» **Exercise description**: In the blog post below about a hectic weekday morning with small children, write out word for word the passage that starts at the words "It was too small." and ends after "whatever. Same thing.".

» **Excerpted passage**:
By ten am, I needed to get all kids dressed and fed, the 2-year-old to preschool, drop a family member at the airport, and take my one year old to swim class.
I had started this post last night, but by the time I could write (after wrangling everyone into bed), I was three (ok maybe three and a half) glasses of wine in, and I told myself I wasn’t gonna write drunk anymore. Or attempt to. Oh hell I better stick to writing before noon then…
The first bump yesterday morning occurred when my two-year old didn’t want to put on an outfit I had picked out. “It’s too small for me” she whined. What does she know? So I put it on her.
It was too small.
Then it was time to feed the lil ones; the big ones were fed, dressed and out the door- after begging for them to take out the trash, finish the dishes and clean their rooms. Beg… threaten, whatever. Same thing.
My two-year old is a picky eater. My one year old isn’t. Two year old says she wants eggs. Great, we make eggs (I say we cause if SHE helps me…by cracking the eggs so that shells go all over the place…then she is more likely to actually eat them). Nope she doesn’t want them. So the one year old eats them. What does the two-year old end up eating? Vitamins. Oh well, they are nutrients, right? I was done with the breakfast battle.
Almost time to jet out the door. Gotta pack the swim bag, diaper bag, school bag and lunch. Sheesh…shoot me now will ya, cause in between packing, changing an unexpected crap diaper, getting the cling on kids off my legs and having another fight with the two-year old about the shoes she doesn’t want to wear…that SHE picked out in the first place….I am trying to figure out how to transport myself to another time warp.
Kid melt down.
Mommy melt down (which consists of yelling at the kids).

» **Information provided**:
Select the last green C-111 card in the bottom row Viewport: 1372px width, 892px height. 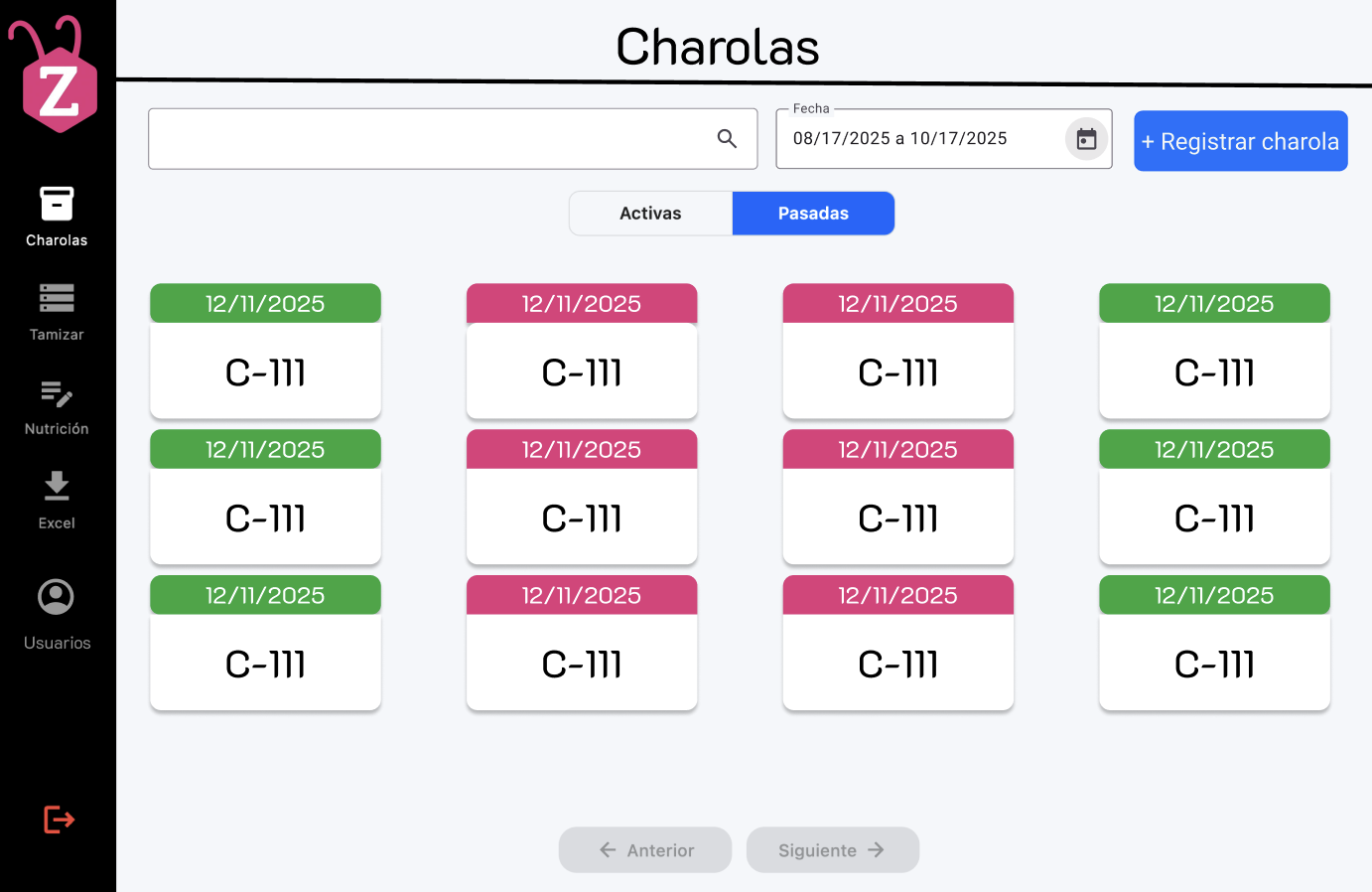coord(1214,643)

» **Output below**:
It was too small.
Then it was time to feed the lil ones; the big ones were fed, dressed and out the door- after begging for them to take out the trash, finish the dishes and clean their rooms. Beg… threaten, whatever. Same thing.